机构地区:[1]青岛大学医学院附属烟台毓璜顶医院药学部,山东烟台264000

出  处:《中国药房》2016年第14期1929-1931,共3页China Pharmacy

基  金:山东省药学会临床药学奥赛康中青年科研资助项目(No.Sdpa-ask-2012-01)

摘  要:目的:分析细胞色素P_(450)酶(CYP)3A5(6986A>G)基因多态性与多西他赛不良反应(ADR)之间的相关性,为减少多西他赛所致ADR提供有效建议。方法:采用前瞻性队列研究,用焦磷酸测序的方法检测患者的CYP3A5(6986A>G)基因型,建立显性遗传模型,并使用SPSS 20.0评估基因型与该药所致ADR之间的相关性。结果:共纳入117例患者,其中野生型(AA)3例、突变杂合型(AG)30例、突变纯合型(GG)84例。显性遗传模型的统计分析结果显示,CYP3A5(6986A>G)GG组的周围神经毒性和指/趾甲毒性发生率显著高于(AA+AG)组,差异有统计学意义(P<0.05)。结论:CYP3A5(6986A>G)GG基因型显著增加了多西他赛所致周围神经毒性和指/趾甲毒性的发生风险。OBJECTIVE: To analyze the correlation between CYP3A5 (6986A〉G) gene polymorphism and ADRs caused by docetaxel in order to provide suggestions for reducing the ADR caused by docetaxel. METHODS: In prospective cohort study, pyrosequencing was adopted to detect CYP3A5 genotype (6986A〉G). Dominant genetic model was established, and the correlation between genotype and ADR caused by docetaxel was evaluated by SPSS 20.0. RESULTS: 117 patients were included.

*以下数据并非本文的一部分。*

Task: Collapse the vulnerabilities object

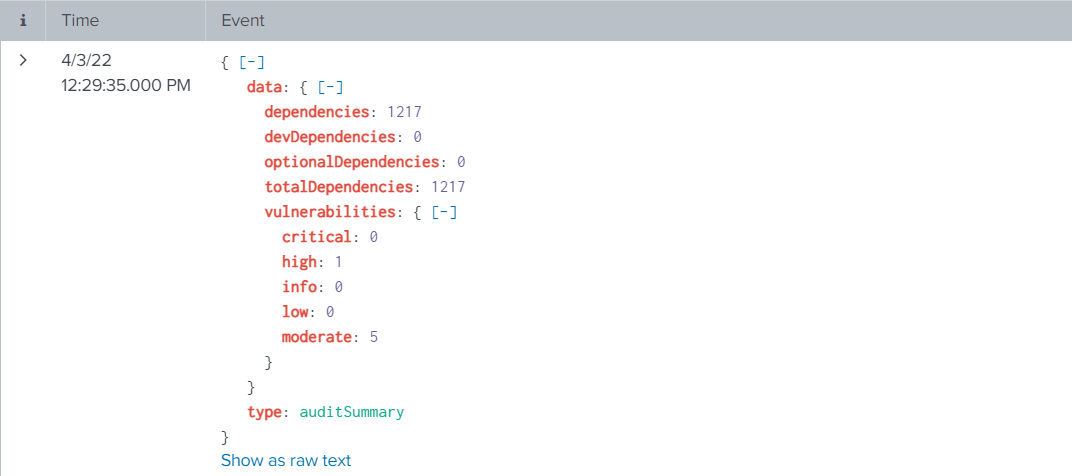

Among them, the number of wild type (AA), mutation heterozygous type (AG), mutation homozygous type (GG) was 3, 30 and 84 respectively. Dominant genetic model showed that the incidence of peripheral neurotoxicity and finger/toe nail toxicity in group GG was significantly higher than that of (AA +AG) group, with statistical significance (P〈0.05). CONCLUSIONS: CYP3A5 (6986A〉G) GG genotype significantly increase the incidence of peripheral neurotoxicity and finger/toe nail toxicity caused by docetaxel.

关 键 词:细胞色素P450酶3A5 基因多态性 多西他赛 不良反应 

分 类 号:R969.3[医药卫生—药理学] R979.11[医药卫生—药学]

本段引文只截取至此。